Scientists peer inside an asteroid

Scientists peer inside an asteroid




The results appear in a study published today in the journal Science Advances and led by the University of Colorado Boulder's OSIRIS-REx team, including professors Daniel Scheeres and Jay McMahon. The findings could give scientists new insights into the evolution of the solar system's asteroids -- how bodies like Bennu transform over millions of years or more.

OSIRIS-REx rendezvoused with Bennu, an asteroid orbiting the sun more than 200 million miles from Earth, in late 2018. Since then, the spacecraft, built by Colorado-based Lockheed Martin, has studied the object in more detail than any other asteroid in the history of space exploration.

So far, however, one question has remained elusive: What's Bennu like on the inside?

Scheeres, McMahon and their colleagues on the mission's radio science team now think that they have an answer -- or at least part of one. Using OSIRIS-REx's own navigational instruments and other tools, the group spent nearly two years mapping out the ebbs and flows of Bennu's gravity field. Think of it like taking an X-ray of a chunk of space debris with an average width about the height of the Empire State Building.

"If you can measure the gravity field with enough precision, that places hard constraints on where the mass is located, even if you can't see it directly," said Andrew French, a coauthor of the new study and a former graduate student at CU Boulder, now at NASA's Jet Propulsion Laboratory (JPL).

What the team has found may also spell trouble for Bennu. The asteroid's core appears to be weaker than its exterior, a fact that could put its survival at risk in the not-too-distant future.

"You could imagine maybe in a million years or less the whole thing flying apart," said Scheeres, a distinguished professor in the Ann and H.J. Smead Department of Aerospace Engineering Sciences.

Evolution of asteroids

Of course, that's part of the fun of studying asteroids. Scheeres explained that Bennu belongs to a class of smaller bodies that scientists call "rubble pile" asteroids -- which, as their name suggests, resemble loosely held-together mounds of debris.

Asteroids also change over time more than people think.

"None of them have sat out there unchanging since the dawn of the solar system," Scheeres said. "They're being changed by things like sunlight affecting how they spin and collisions with other asteroids."

To study how Bennu and other similar asteroids may change, however, he and his colleagues needed to take a peek inside.

This is where the team got lucky. When OSIRIS-REx first arrived at Bennu, the spacecraft spotted something unusual: Over and over again, tiny bits of material, some just the size of marbles, seemed to pop off the asteroid and into space. In many cases, those particles circled Bennu before falling back down to the surface.

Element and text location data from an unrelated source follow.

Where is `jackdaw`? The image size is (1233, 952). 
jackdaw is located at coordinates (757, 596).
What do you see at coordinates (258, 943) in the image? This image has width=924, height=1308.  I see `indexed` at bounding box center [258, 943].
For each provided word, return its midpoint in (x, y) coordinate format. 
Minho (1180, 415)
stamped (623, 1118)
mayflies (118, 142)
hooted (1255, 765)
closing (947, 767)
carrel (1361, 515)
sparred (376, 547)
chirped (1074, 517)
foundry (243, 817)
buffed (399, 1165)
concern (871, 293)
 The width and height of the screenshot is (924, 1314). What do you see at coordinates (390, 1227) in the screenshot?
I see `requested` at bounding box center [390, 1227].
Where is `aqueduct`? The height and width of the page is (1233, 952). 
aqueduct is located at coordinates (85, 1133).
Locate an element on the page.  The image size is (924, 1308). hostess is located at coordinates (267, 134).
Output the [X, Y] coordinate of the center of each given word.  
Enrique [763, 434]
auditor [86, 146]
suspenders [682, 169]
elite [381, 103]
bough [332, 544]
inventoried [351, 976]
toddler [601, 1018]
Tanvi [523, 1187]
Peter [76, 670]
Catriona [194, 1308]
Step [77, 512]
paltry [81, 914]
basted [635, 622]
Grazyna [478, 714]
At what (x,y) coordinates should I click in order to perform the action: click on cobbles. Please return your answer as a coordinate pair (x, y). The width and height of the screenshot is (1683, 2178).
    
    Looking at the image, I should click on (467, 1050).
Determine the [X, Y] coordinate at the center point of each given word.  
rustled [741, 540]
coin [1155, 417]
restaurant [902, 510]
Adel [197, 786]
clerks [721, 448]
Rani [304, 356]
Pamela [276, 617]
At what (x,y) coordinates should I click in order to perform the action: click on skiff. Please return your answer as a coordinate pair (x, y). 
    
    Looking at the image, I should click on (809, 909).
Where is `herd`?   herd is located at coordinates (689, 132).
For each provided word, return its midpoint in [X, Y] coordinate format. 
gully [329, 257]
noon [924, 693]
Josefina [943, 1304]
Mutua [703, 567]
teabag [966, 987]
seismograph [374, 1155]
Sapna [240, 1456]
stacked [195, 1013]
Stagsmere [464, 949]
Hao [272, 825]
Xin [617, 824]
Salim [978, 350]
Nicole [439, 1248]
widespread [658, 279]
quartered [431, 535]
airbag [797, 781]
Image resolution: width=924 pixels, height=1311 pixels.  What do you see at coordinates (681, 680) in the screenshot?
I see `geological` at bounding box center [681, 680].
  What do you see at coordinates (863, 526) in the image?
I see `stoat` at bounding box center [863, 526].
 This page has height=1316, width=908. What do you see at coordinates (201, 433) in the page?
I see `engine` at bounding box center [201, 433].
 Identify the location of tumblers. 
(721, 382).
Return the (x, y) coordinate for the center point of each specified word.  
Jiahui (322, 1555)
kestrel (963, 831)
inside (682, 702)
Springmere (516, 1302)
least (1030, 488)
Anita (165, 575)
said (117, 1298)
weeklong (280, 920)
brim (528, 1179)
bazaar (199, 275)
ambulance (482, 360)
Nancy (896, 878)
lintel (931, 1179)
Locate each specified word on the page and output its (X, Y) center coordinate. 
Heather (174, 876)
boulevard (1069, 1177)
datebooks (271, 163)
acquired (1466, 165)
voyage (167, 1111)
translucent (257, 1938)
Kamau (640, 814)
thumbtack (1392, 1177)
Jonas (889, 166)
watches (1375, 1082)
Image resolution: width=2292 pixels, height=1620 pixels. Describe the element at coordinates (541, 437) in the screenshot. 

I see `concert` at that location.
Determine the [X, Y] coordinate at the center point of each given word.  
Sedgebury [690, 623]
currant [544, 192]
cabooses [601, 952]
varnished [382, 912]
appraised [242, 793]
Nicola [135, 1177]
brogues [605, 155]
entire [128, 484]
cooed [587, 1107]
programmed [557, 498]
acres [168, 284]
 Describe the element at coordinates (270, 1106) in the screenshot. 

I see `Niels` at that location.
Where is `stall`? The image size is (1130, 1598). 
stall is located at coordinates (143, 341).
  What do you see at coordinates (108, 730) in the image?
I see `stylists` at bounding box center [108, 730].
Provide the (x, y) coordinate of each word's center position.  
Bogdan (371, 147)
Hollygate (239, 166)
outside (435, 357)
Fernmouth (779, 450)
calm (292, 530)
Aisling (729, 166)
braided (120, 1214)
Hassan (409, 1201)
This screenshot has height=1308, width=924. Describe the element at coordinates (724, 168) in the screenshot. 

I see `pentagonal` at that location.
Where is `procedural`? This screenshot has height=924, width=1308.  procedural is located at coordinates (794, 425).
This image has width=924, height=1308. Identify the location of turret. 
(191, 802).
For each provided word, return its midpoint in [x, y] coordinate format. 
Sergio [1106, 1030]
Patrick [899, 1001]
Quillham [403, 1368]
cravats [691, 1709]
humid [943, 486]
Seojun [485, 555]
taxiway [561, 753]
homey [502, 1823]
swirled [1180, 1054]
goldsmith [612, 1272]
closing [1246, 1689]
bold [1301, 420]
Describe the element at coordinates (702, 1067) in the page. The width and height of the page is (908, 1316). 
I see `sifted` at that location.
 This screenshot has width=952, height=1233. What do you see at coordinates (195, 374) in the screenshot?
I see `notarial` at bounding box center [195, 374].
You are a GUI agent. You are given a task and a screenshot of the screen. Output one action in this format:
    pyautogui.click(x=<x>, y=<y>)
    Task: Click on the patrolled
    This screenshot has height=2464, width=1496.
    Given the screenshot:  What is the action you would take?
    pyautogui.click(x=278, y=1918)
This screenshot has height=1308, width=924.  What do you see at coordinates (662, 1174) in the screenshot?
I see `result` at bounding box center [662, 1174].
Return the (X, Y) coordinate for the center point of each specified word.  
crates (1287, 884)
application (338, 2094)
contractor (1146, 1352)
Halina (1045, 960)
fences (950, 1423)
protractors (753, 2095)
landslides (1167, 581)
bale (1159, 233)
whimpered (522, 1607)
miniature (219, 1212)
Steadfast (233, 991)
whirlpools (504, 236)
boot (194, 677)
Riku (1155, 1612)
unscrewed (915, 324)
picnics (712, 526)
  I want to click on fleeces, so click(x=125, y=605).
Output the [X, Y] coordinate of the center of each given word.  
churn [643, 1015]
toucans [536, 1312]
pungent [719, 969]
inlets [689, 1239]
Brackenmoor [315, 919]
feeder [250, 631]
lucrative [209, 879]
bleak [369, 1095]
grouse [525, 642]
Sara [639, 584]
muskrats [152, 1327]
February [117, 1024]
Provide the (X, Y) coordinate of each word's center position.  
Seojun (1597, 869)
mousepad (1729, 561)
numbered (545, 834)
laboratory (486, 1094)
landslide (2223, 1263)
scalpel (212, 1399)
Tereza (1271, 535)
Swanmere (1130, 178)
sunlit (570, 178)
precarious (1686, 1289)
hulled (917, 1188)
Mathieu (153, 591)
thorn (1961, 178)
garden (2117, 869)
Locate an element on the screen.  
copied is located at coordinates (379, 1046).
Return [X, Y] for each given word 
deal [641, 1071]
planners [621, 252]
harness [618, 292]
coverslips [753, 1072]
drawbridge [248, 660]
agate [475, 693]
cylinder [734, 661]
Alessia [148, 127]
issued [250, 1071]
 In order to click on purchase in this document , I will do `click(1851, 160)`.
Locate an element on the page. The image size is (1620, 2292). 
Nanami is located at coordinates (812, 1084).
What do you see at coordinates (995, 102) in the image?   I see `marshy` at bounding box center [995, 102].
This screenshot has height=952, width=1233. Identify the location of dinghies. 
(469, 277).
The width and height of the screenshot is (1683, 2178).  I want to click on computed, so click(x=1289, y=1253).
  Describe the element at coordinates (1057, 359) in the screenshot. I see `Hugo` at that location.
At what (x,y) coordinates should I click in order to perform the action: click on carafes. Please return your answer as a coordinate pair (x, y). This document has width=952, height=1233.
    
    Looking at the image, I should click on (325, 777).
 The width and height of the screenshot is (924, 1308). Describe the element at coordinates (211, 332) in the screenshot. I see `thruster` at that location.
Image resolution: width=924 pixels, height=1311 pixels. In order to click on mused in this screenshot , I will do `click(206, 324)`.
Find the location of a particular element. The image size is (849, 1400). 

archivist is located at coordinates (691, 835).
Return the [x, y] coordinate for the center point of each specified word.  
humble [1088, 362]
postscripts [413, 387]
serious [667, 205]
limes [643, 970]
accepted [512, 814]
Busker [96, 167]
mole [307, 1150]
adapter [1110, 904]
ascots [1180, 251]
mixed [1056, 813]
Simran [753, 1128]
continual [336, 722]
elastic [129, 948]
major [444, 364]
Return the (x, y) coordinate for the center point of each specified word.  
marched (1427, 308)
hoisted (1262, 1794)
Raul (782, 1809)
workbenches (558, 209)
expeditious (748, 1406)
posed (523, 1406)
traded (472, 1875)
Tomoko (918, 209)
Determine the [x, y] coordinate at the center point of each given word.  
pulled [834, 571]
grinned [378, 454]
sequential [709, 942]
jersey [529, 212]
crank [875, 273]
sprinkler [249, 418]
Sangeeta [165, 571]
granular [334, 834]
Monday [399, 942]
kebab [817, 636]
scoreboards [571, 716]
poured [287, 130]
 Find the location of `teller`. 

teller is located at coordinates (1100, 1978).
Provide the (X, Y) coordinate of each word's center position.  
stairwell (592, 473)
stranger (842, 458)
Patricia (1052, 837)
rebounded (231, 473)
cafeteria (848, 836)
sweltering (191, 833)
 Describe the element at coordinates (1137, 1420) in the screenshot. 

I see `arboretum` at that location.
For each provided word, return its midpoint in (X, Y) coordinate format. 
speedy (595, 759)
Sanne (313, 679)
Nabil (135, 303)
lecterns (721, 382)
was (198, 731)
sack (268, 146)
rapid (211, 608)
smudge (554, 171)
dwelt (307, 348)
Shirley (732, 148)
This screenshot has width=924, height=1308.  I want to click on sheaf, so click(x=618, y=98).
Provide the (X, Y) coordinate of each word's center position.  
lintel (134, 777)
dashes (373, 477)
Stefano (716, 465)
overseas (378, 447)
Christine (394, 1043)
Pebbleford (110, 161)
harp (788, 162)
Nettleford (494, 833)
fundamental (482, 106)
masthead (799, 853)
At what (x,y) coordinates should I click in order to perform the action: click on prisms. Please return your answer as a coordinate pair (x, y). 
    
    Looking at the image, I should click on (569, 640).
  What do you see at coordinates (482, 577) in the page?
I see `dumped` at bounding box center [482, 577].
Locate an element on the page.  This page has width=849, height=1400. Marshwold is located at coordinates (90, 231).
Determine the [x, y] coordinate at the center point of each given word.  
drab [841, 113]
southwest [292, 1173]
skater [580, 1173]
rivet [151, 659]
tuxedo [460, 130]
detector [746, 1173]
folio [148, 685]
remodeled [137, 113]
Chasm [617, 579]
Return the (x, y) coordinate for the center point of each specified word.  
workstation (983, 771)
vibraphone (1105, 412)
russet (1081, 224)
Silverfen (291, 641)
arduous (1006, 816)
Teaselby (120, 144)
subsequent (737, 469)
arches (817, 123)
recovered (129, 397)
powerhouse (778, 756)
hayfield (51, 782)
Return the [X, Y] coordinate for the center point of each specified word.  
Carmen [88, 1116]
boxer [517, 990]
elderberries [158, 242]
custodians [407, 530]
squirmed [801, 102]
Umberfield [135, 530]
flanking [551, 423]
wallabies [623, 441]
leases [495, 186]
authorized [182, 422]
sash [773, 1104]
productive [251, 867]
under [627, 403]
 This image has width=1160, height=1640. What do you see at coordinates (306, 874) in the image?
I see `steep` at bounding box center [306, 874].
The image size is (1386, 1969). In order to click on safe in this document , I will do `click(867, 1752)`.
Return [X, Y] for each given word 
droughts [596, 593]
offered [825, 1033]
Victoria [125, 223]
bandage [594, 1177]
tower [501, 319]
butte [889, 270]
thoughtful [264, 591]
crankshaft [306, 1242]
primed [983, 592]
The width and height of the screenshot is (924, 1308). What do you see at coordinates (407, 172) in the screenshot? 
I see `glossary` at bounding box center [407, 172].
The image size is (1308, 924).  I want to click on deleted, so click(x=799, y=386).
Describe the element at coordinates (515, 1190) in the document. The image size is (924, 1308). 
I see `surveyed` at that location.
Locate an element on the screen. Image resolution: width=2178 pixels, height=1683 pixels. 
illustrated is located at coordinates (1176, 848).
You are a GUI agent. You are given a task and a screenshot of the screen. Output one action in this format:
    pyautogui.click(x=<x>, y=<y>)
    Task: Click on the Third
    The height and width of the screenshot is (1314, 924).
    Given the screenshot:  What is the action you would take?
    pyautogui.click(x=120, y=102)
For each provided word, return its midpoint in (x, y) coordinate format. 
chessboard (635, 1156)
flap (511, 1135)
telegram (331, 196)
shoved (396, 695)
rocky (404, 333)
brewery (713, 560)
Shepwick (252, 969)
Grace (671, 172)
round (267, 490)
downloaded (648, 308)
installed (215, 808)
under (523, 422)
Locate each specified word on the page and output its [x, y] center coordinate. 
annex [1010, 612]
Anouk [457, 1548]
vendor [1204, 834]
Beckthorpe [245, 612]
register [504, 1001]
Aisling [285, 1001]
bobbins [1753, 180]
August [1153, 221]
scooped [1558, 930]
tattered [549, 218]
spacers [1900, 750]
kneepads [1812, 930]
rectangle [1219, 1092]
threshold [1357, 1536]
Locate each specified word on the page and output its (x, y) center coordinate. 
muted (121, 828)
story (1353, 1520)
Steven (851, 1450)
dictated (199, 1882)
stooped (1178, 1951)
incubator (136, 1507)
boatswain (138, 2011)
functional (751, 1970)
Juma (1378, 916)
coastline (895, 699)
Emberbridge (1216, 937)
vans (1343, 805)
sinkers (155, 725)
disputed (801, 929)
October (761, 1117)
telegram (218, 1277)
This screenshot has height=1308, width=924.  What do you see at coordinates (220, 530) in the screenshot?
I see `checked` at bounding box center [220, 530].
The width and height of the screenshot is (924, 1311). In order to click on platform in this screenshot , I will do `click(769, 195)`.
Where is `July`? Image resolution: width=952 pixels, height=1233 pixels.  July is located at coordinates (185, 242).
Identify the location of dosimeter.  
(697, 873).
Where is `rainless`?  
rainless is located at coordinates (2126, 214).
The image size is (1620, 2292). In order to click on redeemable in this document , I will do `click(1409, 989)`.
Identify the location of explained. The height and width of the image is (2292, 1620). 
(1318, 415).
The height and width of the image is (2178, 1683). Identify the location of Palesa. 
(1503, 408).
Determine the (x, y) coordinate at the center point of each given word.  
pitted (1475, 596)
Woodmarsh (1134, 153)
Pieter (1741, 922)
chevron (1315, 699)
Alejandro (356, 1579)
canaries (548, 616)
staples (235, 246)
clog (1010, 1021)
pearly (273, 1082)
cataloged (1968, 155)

Members of the mission's radio science team at JPL were able to witness how the body's gravity worked first-hand -- a bit like the apocryphal story of Isaac Newton inferring the existence of gravity after observing an apple falling on his head.

"It was a little like someone was on the surface of the asteroid and throwing these marbles up so they could be tracked," Scheeres said. "Our colleagues could infer the gravity field in the trajectories those particles took."

Squishy center

In the new study, Scheeres and his colleagues combined those records of Bennu's gravity at work with data from OSIRIS-REx itself -- precise measurements of how the asteroid tugged on the spacecraft over a period of months. They discovered something surprising: Before the mission began, many scientists had assumed that Bennu would have a homogenous interior. As Scheeres put it, "a pile of rocks is a pile of rocks."

But the gravity field measurements suggested something different. To explain those patterns, certain chunks of Bennu's interior would likely need to be more tightly packed together than others. And some of the least dense spots in the asteroid seemed to lie around the distinct bulge at its equator and at its very core.

"It's as if there is a void at its center, within which you could fit a couple of football fields," Scheeres said.

The asteroid's spin may be responsible for that void. Scientists know that the asteroid is spinning faster and faster over time. That building momentum could, Scheeres said, be slowly pushing material away from the asteroid's center and toward its surface. Bennu, in other words, may be in the process of spinning itself into pieces.

"If its core has a low density, it's going to be easier to pull the entire asteroid apart," Scheeres said.

For the scientist, the new findings are bittersweet: After measuring Bennu's gravity field, Scheeres and his team have mostly wrapped up their work on the OSIRIS-REx mission.

Their results have contributed to the mission's sample analysis plan, which is currently in development. The returned sample will be analyzed to determine the cohesion between grains -- a key physical property that affects the mass distribution observed in the team's study.

"We were hoping to find out what happened to this asteroid over time, which can give us better insight into how all of these small asteroids are changing over millions, hundreds of millions or even billions of years," Scheeres said. "Our findings exceeded our expectations."